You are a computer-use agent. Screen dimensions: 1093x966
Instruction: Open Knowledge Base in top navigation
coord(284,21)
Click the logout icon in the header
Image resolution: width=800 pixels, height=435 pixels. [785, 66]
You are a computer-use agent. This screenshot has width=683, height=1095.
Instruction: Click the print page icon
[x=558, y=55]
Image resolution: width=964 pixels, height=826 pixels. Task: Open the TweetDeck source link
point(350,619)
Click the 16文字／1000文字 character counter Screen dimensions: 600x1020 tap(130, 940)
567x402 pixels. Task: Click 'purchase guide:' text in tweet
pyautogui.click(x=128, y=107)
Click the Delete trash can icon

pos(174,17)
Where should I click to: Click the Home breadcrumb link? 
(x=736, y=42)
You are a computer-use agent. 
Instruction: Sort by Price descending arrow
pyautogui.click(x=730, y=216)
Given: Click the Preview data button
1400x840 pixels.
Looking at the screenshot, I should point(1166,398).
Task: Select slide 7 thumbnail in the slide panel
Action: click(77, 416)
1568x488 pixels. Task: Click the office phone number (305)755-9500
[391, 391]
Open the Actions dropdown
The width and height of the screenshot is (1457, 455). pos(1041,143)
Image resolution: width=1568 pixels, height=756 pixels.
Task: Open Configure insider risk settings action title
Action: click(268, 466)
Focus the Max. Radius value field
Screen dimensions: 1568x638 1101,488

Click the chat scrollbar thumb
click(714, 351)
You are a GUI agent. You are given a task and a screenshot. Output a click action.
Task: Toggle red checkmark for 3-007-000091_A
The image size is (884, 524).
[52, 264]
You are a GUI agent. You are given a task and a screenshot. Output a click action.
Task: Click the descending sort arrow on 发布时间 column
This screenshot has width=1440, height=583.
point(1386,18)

== Task objective ==
Find and copy each line in the material above where the string "computer" occurs.

== Solution to this task ==
You are a computer-use agent. Screen dimensions: 1093x966
You are a computer-use agent. This screenshot has width=683, height=1095.
You are a computer-use agent. 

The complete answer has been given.